High-Protein Baked Cinnamon Pear with Ricotta & Walnuts — 18g Protein, Under $3

Baked fruit desserts are one of the oldest and most underrated categories in home cooking, and this cinnamon pear version is the one that makes people reconsider what a healthy dessert can be. A ripe pear halved and baked until soft and caramelised, then filled with a creamy ricotta and honey mixture and scattered with crushed walnuts — it is warm, sweet, slightly floral from the pear, and rich from the ricotta in a way that feels genuinely indulgent. At 18 grams of protein and under three dollars, it is also the kind of dessert that passes as a fruit course or a proper sweet finish equally well. Minimal effort, maximum warmth, and genuinely worth making even for one person on a Tuesday.

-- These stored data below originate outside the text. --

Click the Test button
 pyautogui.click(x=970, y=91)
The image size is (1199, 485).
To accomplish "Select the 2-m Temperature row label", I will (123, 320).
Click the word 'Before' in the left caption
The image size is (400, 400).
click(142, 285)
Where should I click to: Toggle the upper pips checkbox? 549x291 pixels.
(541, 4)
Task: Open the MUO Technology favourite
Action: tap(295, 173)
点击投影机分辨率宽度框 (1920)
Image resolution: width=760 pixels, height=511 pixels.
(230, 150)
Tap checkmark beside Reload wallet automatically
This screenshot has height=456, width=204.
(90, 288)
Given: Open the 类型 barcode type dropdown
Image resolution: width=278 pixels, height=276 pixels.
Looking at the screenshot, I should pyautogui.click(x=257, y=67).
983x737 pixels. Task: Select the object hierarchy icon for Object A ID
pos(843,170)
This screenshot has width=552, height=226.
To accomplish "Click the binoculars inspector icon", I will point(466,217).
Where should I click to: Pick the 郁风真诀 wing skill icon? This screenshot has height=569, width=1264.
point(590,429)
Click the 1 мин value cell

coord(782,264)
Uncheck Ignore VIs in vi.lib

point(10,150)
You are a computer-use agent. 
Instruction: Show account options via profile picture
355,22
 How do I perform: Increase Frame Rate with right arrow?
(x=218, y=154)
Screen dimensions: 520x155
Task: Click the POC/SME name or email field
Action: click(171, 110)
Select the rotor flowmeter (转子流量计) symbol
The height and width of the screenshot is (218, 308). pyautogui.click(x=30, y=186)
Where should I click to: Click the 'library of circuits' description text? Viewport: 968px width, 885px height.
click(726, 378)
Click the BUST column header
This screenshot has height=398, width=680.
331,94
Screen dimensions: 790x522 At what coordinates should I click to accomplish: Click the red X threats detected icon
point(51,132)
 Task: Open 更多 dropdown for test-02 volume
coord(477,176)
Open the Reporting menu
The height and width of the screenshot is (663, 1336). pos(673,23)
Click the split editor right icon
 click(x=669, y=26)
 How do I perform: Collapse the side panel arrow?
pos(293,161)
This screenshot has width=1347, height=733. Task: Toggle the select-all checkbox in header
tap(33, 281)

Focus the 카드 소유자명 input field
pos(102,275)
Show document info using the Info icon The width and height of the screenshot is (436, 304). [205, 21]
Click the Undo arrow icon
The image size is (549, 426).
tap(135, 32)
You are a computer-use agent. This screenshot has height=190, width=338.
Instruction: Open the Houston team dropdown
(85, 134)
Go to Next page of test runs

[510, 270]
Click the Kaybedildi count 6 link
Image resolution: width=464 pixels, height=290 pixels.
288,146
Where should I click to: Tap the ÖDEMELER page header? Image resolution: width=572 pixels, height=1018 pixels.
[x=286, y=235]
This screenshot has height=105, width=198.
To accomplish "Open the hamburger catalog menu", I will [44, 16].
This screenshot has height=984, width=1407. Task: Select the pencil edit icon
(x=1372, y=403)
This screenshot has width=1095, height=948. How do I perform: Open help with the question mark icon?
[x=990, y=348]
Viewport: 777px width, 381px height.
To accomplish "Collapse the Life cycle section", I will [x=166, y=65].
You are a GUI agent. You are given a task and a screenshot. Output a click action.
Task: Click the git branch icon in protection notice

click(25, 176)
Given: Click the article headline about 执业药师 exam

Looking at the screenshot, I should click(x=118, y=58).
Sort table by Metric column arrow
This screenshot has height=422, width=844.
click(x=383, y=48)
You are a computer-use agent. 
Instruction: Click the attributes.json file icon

High-Protein Baked Cinnamon Pear with Ricotta & Walnuts

Total Time 20 minutes
Servings: 1
Calories: 280

Ingredients
  

  • 1 ripe but firm pear halved and cored
  • 1/3 cup part-skim ricotta cheese
  • 1 tsp honey
  • 1/4 tsp cinnamon
  • 1/4 tsp vanilla extract
  • 1 tbsp crushed walnuts
  • Optional: extra honey and cinnamon to finish

Method
 

  1. Preheat oven to 375°F (190°C) and line a small baking dish with parchment.
  2. Halve the pear lengthways and use a small spoon or melon baller to scoop out the core, creating a hollow for the filling.
  3. Place the pear halves cut-side up in the baking dish.
  4. Drizzle a little honey over each pear half and dust lightly with cinnamon.
  5. Bake for 15–18 minutes until the pear is tender when pierced with a knife but still holding its shape. The cut surface should be golden and slightly caramelised.",
  6. While the pear bakes, mix together the ricotta, honey, cinnamon, and vanilla extract until smooth.
  7. Remove the pear from the oven and let it cool for 2 minutes.
  8. Spoon the ricotta mixture generously into the hollow of each pear half.
  9. Scatter the crushed walnuts over the ricotta.
  10. Finish with an extra drizzle of honey and a dusting of cinnamon. Serve warm.

Notes

Pears are at their cheapest and best when bought in season — typically autumn — and a single pear provides a full dessert serving at almost negligible cost. Buying them slightly underripe and letting them ripen at room temperature gives you complete control over timing and costs less than buying ready-to-eat pears. A small tub of part-skim ricotta used across dessert and breakfast recipes throughout the week brings the per-serving cost down significantly. Walnuts bought in a small bag cost very little per tablespoon and keep for weeks in a sealed container.